Texto proporcionado:
Hace poco publicaste junto a otros investigadores algunos datos sobre sesgos en la creencia de teorías conspirativas según nivel socioeconómico. ¿Por qué crees importante hacer este análisis?
Creo que es importante por varias razones. El primer lugar porque es un fenómeno que ha ido tomando relevancia en el mundo, principalmente con el surgimiento de fuerzas populistas de ultraderecha, con la negación de que el cambio climático se deba a la acción de los humanos y, más reciente, al rol que han tenido diversos movimientos antivacunas en el tratamiento del Covid.
Creo, además, que al mirar este tipo de actitudes y preferencias desde el lente del análisis de clase y variables socioeconómicas, desnuda una serie de conflictos sociales mucho más profundos que se relacionan con la confianza en las instituciones, la forma en que esas instituciones tratan a las personas, y las experiencias diarias con la generación de conocimiento.
Lo otro importante es que hablamos mucho sobre la producción y los procesos de distribución de información falsa y teorías conspirativas, pero tenemos pocas herramientas para analizar cómo estas teorías son recibidas e incorporadas por la ciudadanía. Ahí hay una brecha importante en la investigación académica que he querido abordar en mi agenda.
¿Cuáles son las primeras hipótesis que surgen para explicar los resultados?
La hipótesis más tradicional es una relacionada a educación y recursos cognitivos. Esta es, quizás, la que se ha discutido más en la literatura y se refiere a la idea que la desinformación y la tendencia a creer en teorías conspirativas están relacionadas con los niveles de educación de las personas. Así, la descripción de la relación sería bien lineal, donde a mayor educación, más resistencia a este tipo de informaciones. En un trabajo sobre desinformación y populismo que publicamos el año pasado junto a otros investigadores, mostramos que ese vínculo no es tan claro. Hay una cierta correlación, pero la verdad es que su poder explicativo es bajo.

Tareas propuestas:
[a] Responde en una línea cada pregunta sobre la entrevista.
(i) ¿Qué papel se menciona en relación con el tratamiento del Covid?
(ii) ¿Qué es lo que se analiza con pocas herramientas, según quien responde?
(iii) ¿Cómo se califica el poder explicativo de la relación entre educación y creencia en teorías conspirativas?
[b] Transcribe el fragmento de la entrevista comprendido entre "Creo, además, que" y "generación de conocimiento.", ambos incluidos.
Basta con la entrevista para responder; no se necesita ninguna otra fuente.

Información registrada:
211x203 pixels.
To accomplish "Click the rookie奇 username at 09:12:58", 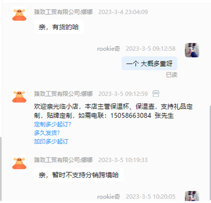I will pyautogui.click(x=109, y=49).
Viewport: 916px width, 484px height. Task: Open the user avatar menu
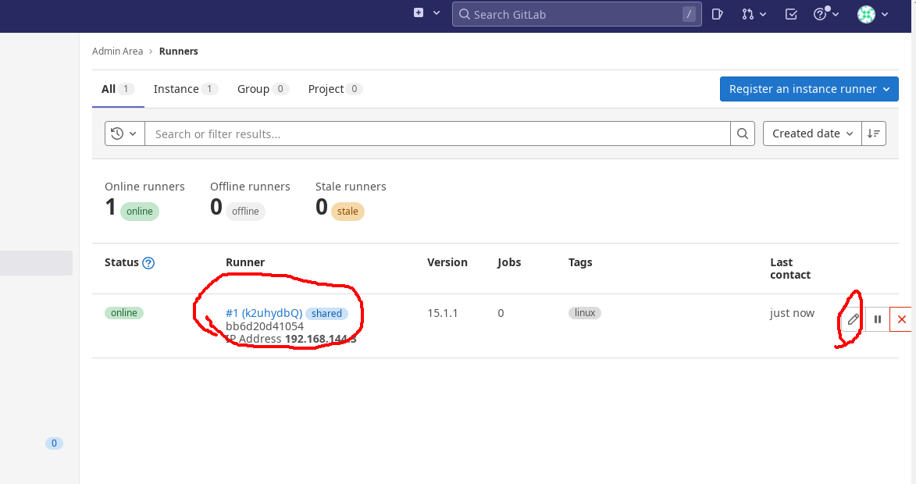tap(872, 14)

Respuestas:
[a]
(i) El rol que han tenido diversos movimientos antivacunas.
(ii) Cómo las teorías conspirativas son recibidas e incorporadas por la ciudadanía.
(iii) Se califica de bajo.

[b]
Creo, además, que al mirar este tipo de actitudes y preferencias desde el lente del análisis de clase y variables socioeconómicas, desnuda una serie de conflictos sociales mucho más profundos que se relacionan con la confianza en las instituciones, la forma en que esas instituciones tratan a las personas, y las experiencias diarias con la generación de conocimiento.